À quarante-huit heures de la célébration du 1er mai, le Secrétaire général de la Confédération des organisations syndicales indépendantes du Bénin (Cosi-Bénin), Codjo Hinlin, était l’invité de l’émission « Actu Matin ». L’occasion pour ce leader syndical de peindre un tableau sombre de la condition ouvrière et de dénoncer un dialogue social qu’il juge désormais réduit à une simple formalité administrative.
« Le travailleur béninois n’est pas au beau fixe de sa forme ». C’est par ce constat clinique que Codjo Hinlin a ouvert son analyse sur le plateau de Canal 3 Bénin. Si le leader syndical concède que le pays reste un État de droit, il pointe du doigt une érosion inquiétante des libertés syndicales et, surtout, une dénaturation du dialogue social. Pour la Cosi-Bénin, les séances de négociation avec le gouvernement se sont transformées, au fil des ans, en de simples séances d’information où les décisions, déjà actées au sommet, sont parachutées sans réelle recherche de consensus.

Interrogé sur les avancées salariales vantées par le gouvernement, notamment le relèvement du Smig et les sursalaires, Codjo Hinlin tempère l’enthousiasme officiel. Pour lui, ces améliorations sont largement neutralisées par une inflation non maîtrisée. « On peut multiplier le salaire par 100, si le marché n’est pas stabilisé, le travailleur ne constatera aucune amélioration », martèle-t-il.
Le Secrétaire général souligne un paradoxe cruel: pendant que le pouvoir d’achat stagne, la pression fiscale et le coût des services sociaux pourtant modernisés pèsent lourdement sur le panier de la ménagère. Il cite en exemple les nouveaux marchés urbains, joyaux architecturaux dont les droits de place élevés finissent par se répercuter sur le prix des produits de première nécessité, étranglant ainsi le consommateur final.

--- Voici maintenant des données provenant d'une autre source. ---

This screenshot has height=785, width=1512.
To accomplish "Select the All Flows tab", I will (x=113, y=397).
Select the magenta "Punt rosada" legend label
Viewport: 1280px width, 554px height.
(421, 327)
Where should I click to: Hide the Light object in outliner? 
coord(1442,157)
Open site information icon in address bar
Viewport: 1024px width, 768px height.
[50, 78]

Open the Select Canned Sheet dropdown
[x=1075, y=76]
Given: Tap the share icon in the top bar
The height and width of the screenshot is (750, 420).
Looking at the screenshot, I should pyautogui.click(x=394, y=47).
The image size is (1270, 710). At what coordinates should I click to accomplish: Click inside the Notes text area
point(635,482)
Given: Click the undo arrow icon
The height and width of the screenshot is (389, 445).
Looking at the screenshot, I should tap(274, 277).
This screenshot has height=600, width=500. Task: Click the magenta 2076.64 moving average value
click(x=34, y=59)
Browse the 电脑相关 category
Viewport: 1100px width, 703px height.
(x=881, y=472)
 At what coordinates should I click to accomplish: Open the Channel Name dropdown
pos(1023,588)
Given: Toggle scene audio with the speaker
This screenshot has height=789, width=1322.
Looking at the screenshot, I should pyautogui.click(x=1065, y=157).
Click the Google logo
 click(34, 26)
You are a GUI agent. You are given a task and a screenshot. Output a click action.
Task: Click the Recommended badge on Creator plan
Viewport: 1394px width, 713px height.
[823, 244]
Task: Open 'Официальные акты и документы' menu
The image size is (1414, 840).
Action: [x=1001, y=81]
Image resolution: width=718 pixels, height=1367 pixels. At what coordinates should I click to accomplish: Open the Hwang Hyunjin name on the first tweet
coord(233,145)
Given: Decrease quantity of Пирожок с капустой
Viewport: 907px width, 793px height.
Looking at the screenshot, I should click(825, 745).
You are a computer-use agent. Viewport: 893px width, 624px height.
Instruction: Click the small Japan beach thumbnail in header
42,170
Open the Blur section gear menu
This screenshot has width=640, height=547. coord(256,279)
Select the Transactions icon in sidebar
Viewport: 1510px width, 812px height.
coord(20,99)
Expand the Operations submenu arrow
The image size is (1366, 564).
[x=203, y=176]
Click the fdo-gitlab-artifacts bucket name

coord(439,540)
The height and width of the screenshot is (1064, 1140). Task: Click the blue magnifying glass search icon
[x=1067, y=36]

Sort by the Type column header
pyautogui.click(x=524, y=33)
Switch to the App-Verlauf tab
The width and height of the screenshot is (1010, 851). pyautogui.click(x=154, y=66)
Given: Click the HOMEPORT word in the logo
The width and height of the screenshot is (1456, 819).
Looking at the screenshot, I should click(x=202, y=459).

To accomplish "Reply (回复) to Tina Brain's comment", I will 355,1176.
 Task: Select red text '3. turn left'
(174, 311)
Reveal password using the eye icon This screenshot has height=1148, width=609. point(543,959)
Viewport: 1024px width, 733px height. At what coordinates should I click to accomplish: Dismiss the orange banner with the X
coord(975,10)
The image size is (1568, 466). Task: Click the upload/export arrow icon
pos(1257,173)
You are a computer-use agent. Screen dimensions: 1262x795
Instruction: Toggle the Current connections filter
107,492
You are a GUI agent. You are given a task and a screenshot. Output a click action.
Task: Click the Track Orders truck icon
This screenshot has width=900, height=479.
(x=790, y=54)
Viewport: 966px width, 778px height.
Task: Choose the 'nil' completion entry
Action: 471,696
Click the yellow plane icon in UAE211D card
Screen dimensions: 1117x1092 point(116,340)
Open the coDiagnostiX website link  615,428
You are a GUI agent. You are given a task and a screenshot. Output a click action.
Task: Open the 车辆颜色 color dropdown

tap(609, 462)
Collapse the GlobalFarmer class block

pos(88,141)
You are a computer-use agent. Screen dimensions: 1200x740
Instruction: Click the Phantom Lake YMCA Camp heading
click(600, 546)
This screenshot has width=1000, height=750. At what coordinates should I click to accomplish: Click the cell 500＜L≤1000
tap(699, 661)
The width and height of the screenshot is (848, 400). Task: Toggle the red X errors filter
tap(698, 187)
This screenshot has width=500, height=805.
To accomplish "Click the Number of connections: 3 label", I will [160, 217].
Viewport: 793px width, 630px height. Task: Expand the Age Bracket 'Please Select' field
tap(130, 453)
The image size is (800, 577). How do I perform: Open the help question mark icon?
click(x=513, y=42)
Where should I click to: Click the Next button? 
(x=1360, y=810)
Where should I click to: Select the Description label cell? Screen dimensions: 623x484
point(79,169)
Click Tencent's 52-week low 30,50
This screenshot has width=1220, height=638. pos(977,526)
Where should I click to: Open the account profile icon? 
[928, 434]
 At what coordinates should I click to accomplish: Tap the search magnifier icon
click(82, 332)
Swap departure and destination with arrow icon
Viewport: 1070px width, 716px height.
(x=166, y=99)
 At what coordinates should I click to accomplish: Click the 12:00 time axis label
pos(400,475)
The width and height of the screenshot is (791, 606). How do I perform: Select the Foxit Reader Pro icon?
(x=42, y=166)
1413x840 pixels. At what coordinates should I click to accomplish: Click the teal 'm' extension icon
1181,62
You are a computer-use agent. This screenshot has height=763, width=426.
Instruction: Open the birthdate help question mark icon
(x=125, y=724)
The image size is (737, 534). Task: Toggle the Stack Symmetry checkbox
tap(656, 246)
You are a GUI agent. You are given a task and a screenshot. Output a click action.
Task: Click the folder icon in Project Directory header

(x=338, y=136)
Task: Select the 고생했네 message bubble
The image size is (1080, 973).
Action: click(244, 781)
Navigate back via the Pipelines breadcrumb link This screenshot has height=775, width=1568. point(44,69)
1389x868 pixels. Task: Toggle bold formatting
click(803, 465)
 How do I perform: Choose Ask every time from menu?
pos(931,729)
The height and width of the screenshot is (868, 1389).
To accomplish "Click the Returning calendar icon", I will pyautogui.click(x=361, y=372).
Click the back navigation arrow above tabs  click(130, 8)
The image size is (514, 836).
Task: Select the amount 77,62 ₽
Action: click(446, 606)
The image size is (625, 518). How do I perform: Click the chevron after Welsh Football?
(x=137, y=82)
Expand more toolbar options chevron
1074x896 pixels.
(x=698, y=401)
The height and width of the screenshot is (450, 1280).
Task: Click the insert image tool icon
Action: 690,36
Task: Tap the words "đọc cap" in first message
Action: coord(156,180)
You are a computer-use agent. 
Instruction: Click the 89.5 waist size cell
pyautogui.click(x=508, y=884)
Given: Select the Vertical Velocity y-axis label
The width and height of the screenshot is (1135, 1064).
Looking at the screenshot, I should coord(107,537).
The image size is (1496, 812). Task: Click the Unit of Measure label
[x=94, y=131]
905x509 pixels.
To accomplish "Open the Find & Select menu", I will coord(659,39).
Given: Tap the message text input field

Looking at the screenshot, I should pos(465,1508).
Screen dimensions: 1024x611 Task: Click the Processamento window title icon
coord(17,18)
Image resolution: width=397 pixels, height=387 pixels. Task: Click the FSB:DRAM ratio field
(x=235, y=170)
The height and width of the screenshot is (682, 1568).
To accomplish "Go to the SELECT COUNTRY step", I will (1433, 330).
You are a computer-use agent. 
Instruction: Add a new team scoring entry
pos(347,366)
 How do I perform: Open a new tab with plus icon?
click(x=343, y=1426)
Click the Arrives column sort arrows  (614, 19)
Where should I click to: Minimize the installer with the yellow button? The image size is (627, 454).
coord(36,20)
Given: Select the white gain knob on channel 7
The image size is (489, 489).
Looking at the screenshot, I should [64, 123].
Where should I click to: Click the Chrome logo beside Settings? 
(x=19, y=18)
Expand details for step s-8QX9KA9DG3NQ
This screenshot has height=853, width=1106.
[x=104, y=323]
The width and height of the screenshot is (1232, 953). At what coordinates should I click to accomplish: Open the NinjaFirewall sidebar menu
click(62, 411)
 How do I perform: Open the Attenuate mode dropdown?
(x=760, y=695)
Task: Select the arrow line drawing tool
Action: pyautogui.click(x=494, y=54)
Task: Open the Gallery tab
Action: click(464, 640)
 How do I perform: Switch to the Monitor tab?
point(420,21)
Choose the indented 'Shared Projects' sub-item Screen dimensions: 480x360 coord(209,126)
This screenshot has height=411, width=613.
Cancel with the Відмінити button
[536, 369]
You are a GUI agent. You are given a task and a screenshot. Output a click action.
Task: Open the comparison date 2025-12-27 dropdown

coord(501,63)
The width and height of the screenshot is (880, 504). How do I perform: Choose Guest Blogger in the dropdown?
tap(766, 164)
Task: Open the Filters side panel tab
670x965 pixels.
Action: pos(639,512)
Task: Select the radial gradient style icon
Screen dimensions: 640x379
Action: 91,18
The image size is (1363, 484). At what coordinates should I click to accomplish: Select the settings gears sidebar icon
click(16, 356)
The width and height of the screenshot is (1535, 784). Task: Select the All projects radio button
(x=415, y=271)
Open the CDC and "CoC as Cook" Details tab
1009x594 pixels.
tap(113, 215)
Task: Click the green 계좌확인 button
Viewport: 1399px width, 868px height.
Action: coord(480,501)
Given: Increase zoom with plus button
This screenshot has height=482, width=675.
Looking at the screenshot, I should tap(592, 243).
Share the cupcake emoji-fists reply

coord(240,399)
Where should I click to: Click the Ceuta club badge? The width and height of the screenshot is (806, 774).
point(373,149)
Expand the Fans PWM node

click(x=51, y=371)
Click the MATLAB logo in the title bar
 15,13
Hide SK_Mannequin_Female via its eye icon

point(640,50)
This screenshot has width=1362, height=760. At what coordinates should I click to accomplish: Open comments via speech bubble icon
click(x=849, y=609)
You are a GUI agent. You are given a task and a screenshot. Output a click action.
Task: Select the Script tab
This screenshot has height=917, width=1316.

L’autre point de friction majeur abordé par l’invité concerne la réforme du Code du travail. Si Codjo Hinlin reconnaît la nécessité d’une relecture pour éviter l’absentéisme et la médiocrité, il dénonce un déséquilibre flagrant au profit du patronat. Selon lui, le droit au licenciement est devenu un « boulevard » permettant aux employeurs d’abuser de leur position. « Aujourd’hui, même si un licenciement est jugé abusif, le juge ne peut plus ordonner la réintégration », déplore-t-il, évoquant un travailleur béninois vivant désormais dans un état de stress permanent, suspendu au bon vouloir de son employeur. Cette fragilisation du contrat de travail est, aux yeux de la Cosi-Bénin, l’un des freins majeurs à l’épanouissement professionnel au Bénin.
Loin des marches de protestation habituelles, la Cosi-Bénin a choisi cette année encore une approche différente pour célébrer la fête du travail. C’est dans le département de l’Atlantique, loin du tumulte de Cotonou, que l’organisation se réunira avec ses membres. Au programme: sport, réjouissances, mais surtout éducation ouvrière. « Nous parlons de plus en plus des devoirs, car l’entreprise n’existe pas sans le travailleur, et inversement », explique Codjo Hinlin. Malgré l’amertume du constat global, le Secrétaire général exhorte les travailleurs à garder l’espoir et, surtout, leur combativité. P
our lui, les droits ne se donnent pas, ils s’arrachent par une lutte syndicale organisée et constructive. Un message clair adressé tant à la base qu’au sommet de l’État, à l’heure où les cahiers de doléances reprennent le chemin des ministères.